Out of all sexual offenders, very few will be reported to the authorities, even less will be charged, and only a small fraction of all abusers will face a conviction – yet, it has been estimated that less than 1% of sexual abuse disclosed by children is false.
Cases that involve custody disputes are often handled in family court, and do not receive the same type of investigation as non-custodial offenders. Children and non-offending parents in such cases rely on social workers and have to pay for their own legal representation and expert analysis by therapists or guardian ad litems (GALs). There is growing evidence that non-offending parents are systematically being suspected of ‘parental alienation‘, which has resulted in children being put in to the custody of the offending parent.

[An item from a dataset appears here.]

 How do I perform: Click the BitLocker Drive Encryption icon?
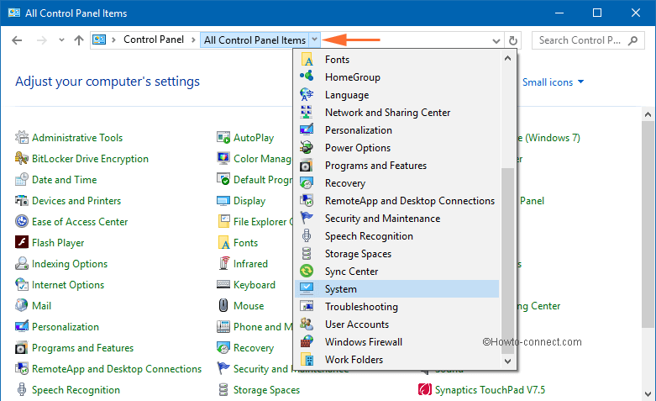coord(22,159)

Talking about body safety – with our kids and the people we trust is not just a good idea, it’s essential. With sexual abuse at epidemic levels and nearly all offenders being people known to the child, often a family member and/or a juvenile, it is likely that we all know multiple survivors of child sexual abuse. Sexual abuse happens in loving families, in nice communities, in top-rated school systems – perpetrated by some of the most respected members of society. Just as there is no typical way for a child to react to abuse, there are no ‘typical’ offenders, either.
Know the risk, talk about body safety – with kids and other adults.
Speak up when a situation puts a child at risk. Believe the child. Support the child – even when others would prefer to deny or minimize the impact of abuse. Report abuse.